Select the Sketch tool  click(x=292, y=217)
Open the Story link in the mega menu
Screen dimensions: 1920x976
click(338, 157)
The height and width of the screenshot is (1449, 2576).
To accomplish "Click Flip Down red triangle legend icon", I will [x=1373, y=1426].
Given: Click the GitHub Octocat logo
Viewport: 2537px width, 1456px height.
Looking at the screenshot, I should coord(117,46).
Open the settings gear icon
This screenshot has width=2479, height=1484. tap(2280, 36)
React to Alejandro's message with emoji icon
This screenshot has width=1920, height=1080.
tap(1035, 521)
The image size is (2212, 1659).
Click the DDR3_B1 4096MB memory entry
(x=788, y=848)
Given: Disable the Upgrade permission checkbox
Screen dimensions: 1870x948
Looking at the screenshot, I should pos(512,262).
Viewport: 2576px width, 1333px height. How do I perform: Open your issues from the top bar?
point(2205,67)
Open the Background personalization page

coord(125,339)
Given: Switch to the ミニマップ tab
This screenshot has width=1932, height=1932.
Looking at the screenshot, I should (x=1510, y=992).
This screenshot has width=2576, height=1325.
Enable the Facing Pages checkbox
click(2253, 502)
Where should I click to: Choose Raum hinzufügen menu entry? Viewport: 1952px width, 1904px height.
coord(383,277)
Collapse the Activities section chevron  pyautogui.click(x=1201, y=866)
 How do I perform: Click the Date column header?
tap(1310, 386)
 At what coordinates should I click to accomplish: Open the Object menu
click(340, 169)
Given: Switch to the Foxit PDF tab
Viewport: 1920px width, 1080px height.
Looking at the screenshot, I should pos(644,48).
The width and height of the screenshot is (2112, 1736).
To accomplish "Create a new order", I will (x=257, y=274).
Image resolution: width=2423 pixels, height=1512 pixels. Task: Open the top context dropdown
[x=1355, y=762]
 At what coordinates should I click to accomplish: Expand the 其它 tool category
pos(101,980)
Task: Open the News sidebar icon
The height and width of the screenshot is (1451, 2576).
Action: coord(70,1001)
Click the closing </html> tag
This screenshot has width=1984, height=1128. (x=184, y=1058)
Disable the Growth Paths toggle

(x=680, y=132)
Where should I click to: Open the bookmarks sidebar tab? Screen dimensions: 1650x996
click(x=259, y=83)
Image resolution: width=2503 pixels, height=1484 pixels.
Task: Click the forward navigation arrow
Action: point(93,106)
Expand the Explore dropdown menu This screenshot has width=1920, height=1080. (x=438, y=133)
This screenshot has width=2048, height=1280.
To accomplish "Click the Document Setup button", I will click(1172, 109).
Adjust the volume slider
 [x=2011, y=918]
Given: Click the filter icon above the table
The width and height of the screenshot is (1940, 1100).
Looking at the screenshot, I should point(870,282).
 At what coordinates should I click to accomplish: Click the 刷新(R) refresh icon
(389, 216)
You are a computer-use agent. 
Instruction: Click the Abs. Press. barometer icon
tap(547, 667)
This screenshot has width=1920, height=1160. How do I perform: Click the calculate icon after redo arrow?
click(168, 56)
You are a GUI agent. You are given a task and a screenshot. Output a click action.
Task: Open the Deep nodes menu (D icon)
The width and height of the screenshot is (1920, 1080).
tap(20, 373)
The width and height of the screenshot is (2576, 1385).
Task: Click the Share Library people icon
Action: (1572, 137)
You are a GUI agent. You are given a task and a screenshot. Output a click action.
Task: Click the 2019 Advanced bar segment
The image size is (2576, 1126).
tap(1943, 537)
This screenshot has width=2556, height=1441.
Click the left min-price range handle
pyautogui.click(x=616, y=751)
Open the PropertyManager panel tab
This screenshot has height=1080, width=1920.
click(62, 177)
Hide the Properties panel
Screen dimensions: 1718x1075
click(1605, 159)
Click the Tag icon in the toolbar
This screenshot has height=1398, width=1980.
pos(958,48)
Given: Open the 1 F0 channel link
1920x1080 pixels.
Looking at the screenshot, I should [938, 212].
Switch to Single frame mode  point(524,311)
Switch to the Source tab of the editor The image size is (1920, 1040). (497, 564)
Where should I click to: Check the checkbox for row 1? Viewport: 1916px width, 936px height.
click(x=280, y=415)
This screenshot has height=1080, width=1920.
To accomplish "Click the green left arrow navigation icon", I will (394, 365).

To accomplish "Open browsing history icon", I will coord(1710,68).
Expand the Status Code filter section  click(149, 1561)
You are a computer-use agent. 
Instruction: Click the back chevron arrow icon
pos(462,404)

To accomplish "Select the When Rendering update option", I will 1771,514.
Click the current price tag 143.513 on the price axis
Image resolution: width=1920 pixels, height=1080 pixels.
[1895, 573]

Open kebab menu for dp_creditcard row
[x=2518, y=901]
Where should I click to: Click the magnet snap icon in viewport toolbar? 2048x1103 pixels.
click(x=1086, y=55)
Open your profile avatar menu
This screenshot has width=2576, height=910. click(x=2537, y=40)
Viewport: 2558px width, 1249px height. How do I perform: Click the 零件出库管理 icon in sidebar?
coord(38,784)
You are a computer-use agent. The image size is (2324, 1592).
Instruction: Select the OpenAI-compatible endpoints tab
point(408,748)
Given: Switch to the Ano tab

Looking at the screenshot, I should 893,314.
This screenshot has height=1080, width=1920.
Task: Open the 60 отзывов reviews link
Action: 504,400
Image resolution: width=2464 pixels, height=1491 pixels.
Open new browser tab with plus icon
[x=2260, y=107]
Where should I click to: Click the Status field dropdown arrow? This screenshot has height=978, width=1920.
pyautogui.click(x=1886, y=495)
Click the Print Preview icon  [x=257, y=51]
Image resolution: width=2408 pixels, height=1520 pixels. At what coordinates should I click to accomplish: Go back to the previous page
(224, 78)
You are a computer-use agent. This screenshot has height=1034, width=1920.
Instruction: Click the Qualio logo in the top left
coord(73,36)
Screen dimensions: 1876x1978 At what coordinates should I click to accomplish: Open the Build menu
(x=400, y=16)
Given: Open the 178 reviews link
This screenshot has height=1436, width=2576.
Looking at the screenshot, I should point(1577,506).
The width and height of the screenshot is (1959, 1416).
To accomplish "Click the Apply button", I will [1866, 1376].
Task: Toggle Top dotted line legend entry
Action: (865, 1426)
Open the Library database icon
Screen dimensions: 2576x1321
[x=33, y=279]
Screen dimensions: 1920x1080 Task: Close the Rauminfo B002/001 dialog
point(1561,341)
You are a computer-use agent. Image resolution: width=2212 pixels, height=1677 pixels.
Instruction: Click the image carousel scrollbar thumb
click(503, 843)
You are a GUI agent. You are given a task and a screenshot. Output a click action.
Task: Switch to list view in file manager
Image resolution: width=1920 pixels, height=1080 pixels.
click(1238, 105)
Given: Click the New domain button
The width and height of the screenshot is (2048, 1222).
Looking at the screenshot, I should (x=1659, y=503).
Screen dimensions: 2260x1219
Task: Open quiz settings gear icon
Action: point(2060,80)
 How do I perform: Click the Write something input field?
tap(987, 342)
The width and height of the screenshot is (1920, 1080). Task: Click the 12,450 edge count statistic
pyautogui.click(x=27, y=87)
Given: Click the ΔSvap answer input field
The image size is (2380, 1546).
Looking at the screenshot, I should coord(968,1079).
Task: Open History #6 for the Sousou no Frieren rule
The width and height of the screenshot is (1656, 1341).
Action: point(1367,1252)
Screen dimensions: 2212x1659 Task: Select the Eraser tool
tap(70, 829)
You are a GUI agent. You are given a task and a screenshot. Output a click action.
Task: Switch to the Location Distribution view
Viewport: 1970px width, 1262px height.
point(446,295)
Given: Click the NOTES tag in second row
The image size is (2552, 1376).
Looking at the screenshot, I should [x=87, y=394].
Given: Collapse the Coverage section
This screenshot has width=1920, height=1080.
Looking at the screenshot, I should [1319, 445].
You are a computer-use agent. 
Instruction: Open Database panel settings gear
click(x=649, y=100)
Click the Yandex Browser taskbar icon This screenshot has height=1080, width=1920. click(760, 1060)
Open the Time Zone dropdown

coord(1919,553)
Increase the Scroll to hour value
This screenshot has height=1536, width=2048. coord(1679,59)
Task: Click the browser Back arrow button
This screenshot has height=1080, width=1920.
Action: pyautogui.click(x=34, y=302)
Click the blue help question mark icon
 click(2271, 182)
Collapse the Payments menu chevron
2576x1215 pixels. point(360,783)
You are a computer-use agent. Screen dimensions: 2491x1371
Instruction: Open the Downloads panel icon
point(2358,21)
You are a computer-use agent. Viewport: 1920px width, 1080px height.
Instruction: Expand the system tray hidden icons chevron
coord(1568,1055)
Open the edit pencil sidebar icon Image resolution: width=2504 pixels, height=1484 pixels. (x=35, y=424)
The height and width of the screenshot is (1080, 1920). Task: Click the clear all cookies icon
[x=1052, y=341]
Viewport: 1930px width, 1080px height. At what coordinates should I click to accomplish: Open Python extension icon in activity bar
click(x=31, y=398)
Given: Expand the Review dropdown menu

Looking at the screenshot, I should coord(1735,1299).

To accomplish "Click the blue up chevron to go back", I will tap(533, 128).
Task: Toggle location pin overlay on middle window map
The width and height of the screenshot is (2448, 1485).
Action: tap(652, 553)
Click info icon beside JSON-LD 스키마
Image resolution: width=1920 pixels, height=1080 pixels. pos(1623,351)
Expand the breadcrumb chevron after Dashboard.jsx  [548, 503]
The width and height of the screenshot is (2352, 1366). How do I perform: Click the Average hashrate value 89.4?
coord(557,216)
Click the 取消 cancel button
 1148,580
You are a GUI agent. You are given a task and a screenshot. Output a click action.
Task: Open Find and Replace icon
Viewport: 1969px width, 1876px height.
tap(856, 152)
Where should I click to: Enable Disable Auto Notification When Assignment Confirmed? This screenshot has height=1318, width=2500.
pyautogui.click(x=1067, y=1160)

# # # # #

# What is expected
Return every line of the listing that has the word "section" in it.

# Result
Collapse the Activities section chevron  pyautogui.click(x=1201, y=866)
Expand the Status Code filter section  click(149, 1561)
Given: Collapse the Coverage section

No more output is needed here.